Sunday, 4 June, 2017 - Manhattan, N.Y. City

Perhaps the least-expected sight, and one that needs to be checked-on with the 
rehabber folks at Wild Bird Fund, was the Horned Grebe on the Central Park 
reservoir, present all day there, & certainly feeding.  Not each spring that 
one finds that species in Central Park at the same time as late warblers such 
as Mourning & Tennessee & Blackpoll are moving.

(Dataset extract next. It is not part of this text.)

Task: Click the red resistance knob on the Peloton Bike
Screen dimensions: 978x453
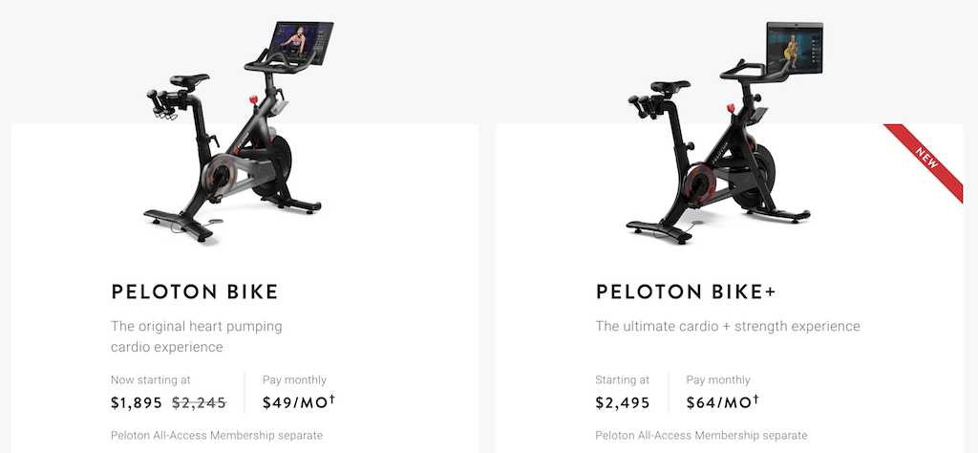Action: (253, 99)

A female-looking Blue-winged Teal was continuing (for a 2nd day, at least) as 
first noted by Nate O’Reilly, at the Sherman Creek area just north of the 
eastern terminus of Dyckman Street - and as uncommon as that is for Manhattan, 
in June or in most any month in NY County, a quintet of Black Skimmers seen 
headed north, a short time ago, from near the Hudson at about West 161 St., and 
from the river green-way (path) that is directly adjacent to the river, was 
pretty unexpected as well for that far up from the river’s mouth / NY harbor, 
even with the unusual occurence of the latter species a good way up-river at 
Croton, some 25++ miles north of Manhattan.

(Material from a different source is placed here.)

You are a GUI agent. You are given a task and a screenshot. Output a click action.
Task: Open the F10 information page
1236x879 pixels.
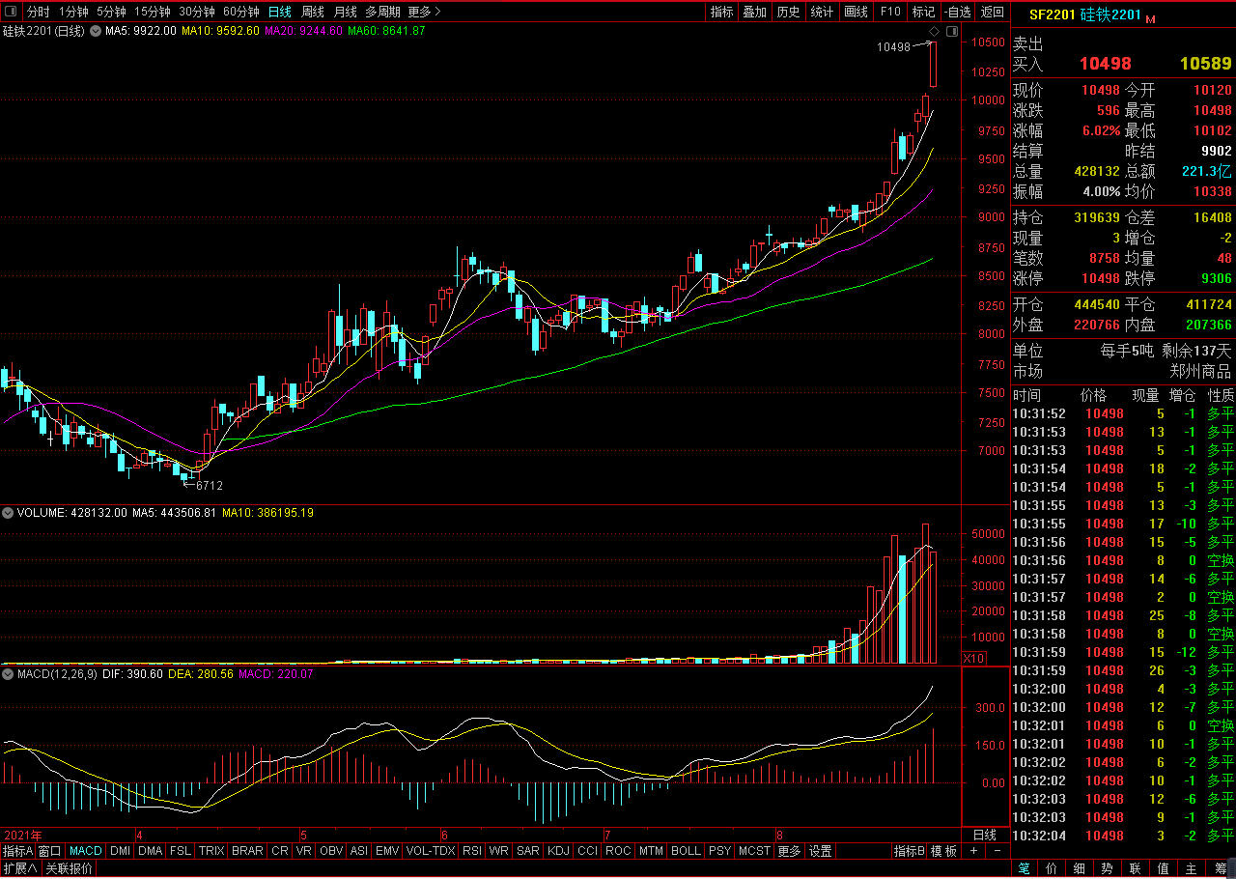coord(890,12)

In other action in Central, there were some migrants still about, including a 
singing male Mourning Warbler at the n.w. edge of Summit Rock (this is near 
where one was seen over a week ago, but is almost certainly not the same 
individual), and Tennessee Warblers in at least 2 locations, one near Bow 
Bridge (male, singing) at about 6 a.m., & another (silent, prob. a female) in 
the Loch, much later on.  At least 2 cuckoos, one clearly a Black-billed, the 
other likely to have been, were in, respectively, the n.e. part of the Ramble & 
later, at the Loch.  Some Empidonax flycatchers were still about, with at least 
Acadian, & Yellow-bellied again present in Central Park.  There also have been 
some migrants in Riverside Park.

Some notes on other species later, or next day, as this day is still young.

-  -  -  -
"Have we fallen into a mesmerized state that makes us accept as inevitable that 
which is inferior or detrimental, as though having lost the will or the vision 
to demand that which is good?”   - Rachel Carson (1907-1964; marine biologist, 
conservationist, author whose books include ‘Silent Spring’.  Sir David 
Attenborough has remarked that that book may have had an effect on science 
second only to Charles Darwin’s “On the Origin of Species”.)